The Chris Phillips Deal
Did Microsoft Lie to the Department of Justice? Maybe So

By Robert X. Cringely
Source - (The links for this article: Click here or here for the relevant material)

My son Channing would make a great lawyer. At two-and-a-half, he effortlessly parses the logic of every exchange, responding in a manner that isn't exactly yes or no, and is intended to keep him on the preferred side of bath time, play time, meal time, or a toy or a diaper. He doesn't lie, but dissembles. Every exchange is a negotiation, and he always seems to have the advantage. The kid is as smart as his mother and twice as smart as me. Heck, he could work for Microsoft tomorrow if they'd just handle the potty stuff.

And Microsoft could use the help since it continues to have the daylights beat out of it in court by little Burst.com. As you may recall from earlier columns, Burst, a two-person dot-com survivor from Santa Rosa, Calif., where I used to live, has been suing Microsoft for two years for anti-trust, breach of contract, restraint of trade, and patent infringement. In the great panoply of Microsoft civil anti-trust lawsuits, Burst's might be the last, and for Microsoft, it has to be the worst because Redmond looks so bad. This week, the news from recently unsealed court documents is that Microsoft may have deliberately lied not only to Burst, but also to the other anti-trust litigants right up to and including the U.S. Department of Justice.

You will find the two relevant unsealed documents in their entirety in this week's list of links. I'm going to characterize them here, but please read the documents for yourself. One thing to keep in mind here is that documents are unsealed when the judge decides that it is more important for the public to know what is in them than to not know, so Judge Motz, too, thinks this is worth your time. By the way, this is probably the first time these documents have been broadly released, so if you read them, your friends won't know what you are talking about. That may change if some big news organization gets smart and picks up the story.

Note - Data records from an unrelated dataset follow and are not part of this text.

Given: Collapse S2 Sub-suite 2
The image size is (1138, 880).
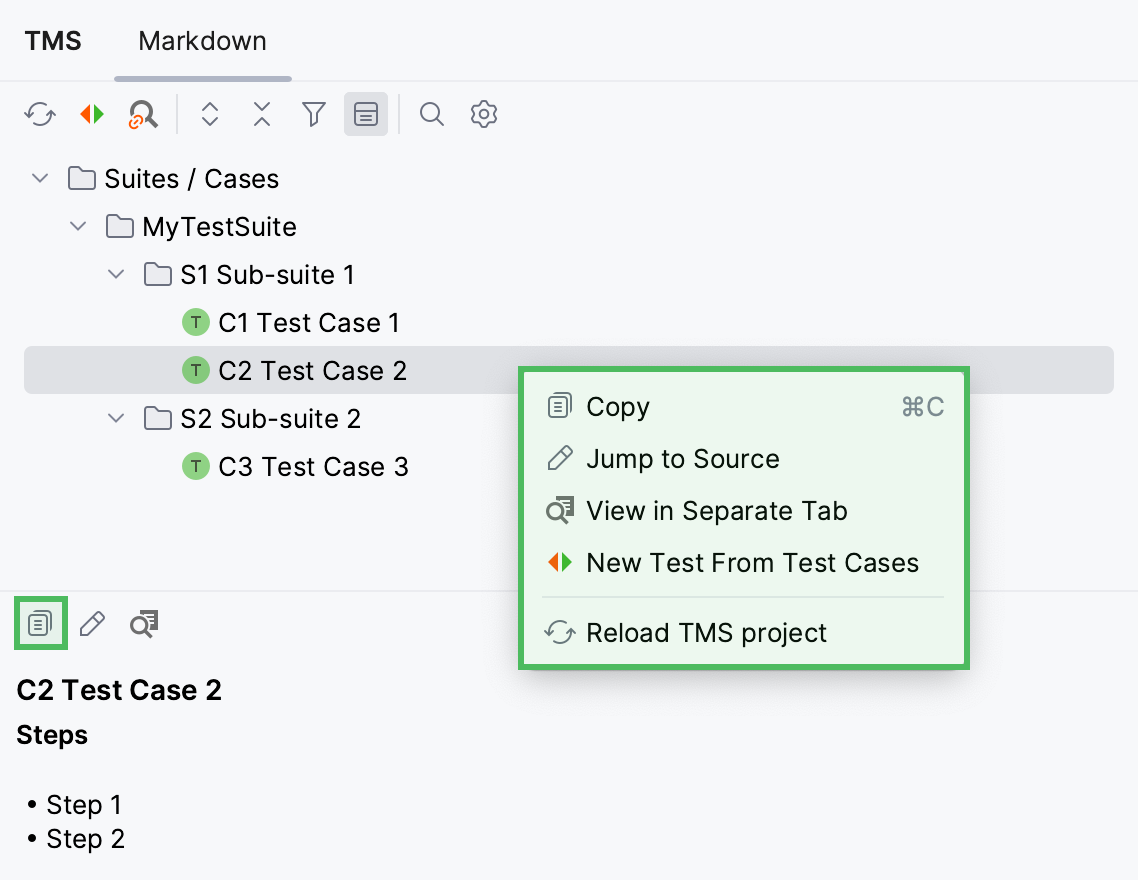Looking at the screenshot, I should click(x=115, y=418).
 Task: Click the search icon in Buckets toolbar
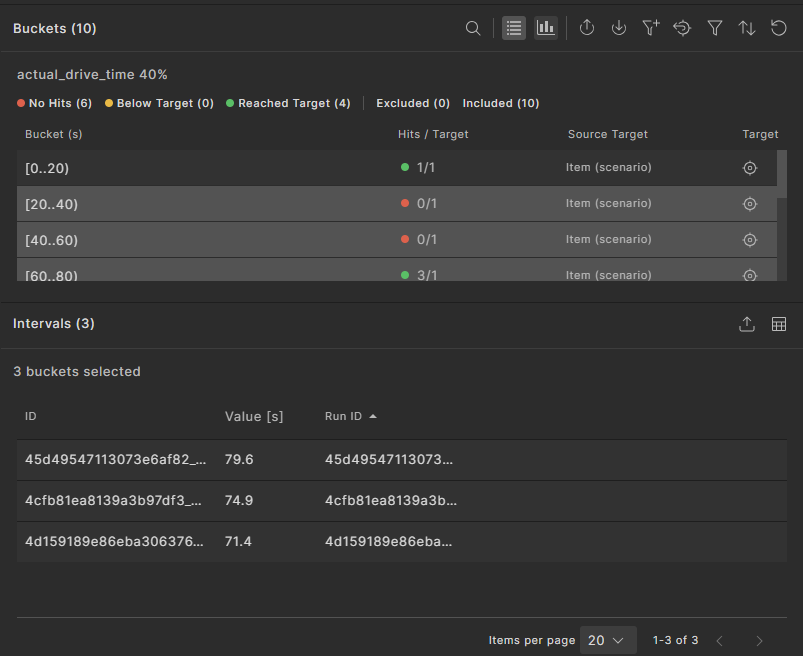click(x=473, y=28)

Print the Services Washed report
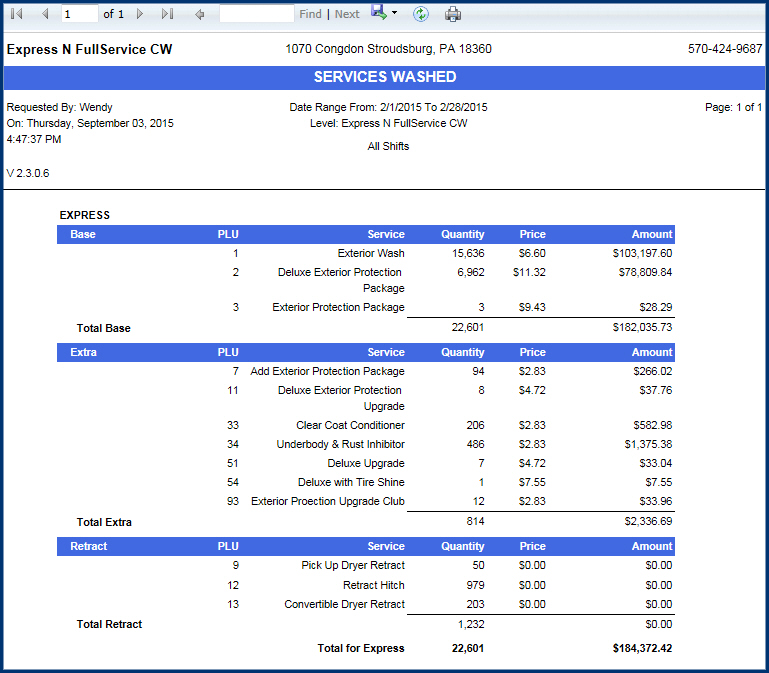[x=453, y=14]
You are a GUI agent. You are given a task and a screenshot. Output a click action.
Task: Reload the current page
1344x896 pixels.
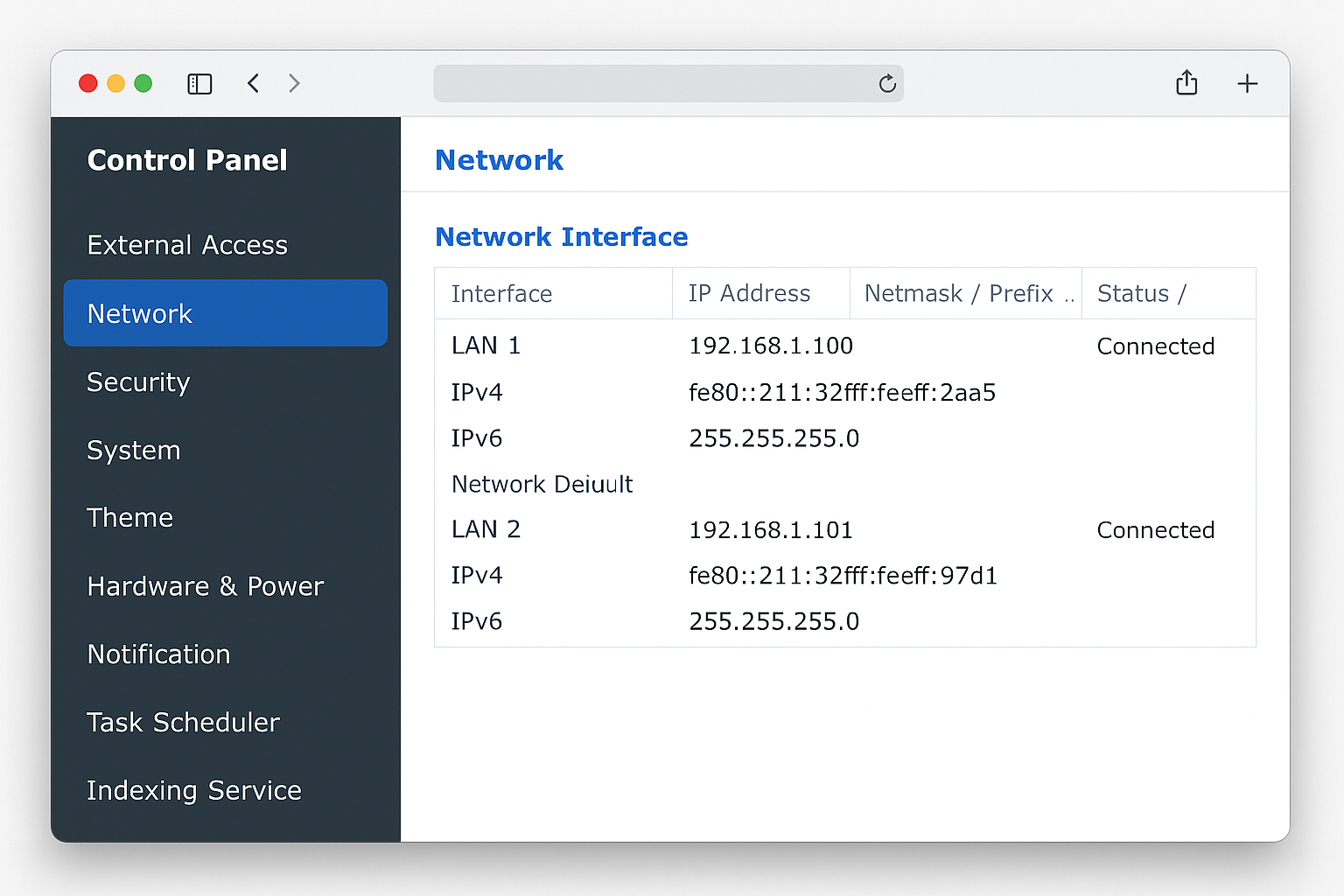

One huge issue in Burst v. Microsoft is missing e-mails that should have appeared in the discovery portion of the case, but didn't. Burst knows there are lost messages because many of them were to and from Burst, itself, so they have their copies. But not only are the known messages lost from Microsoft's e-mail archive, so are any messages on the same subject that may have been sent between the Microsoft people, themselves, and not shared with Burst -- messages that Burst only believes to exist, but it's a pretty fair assumption that some such mail did happen. I have written about this before, and it plays back to a haphazard corporate e-mail retention policy at Microsoft that seems to conveniently lose any damning evidence.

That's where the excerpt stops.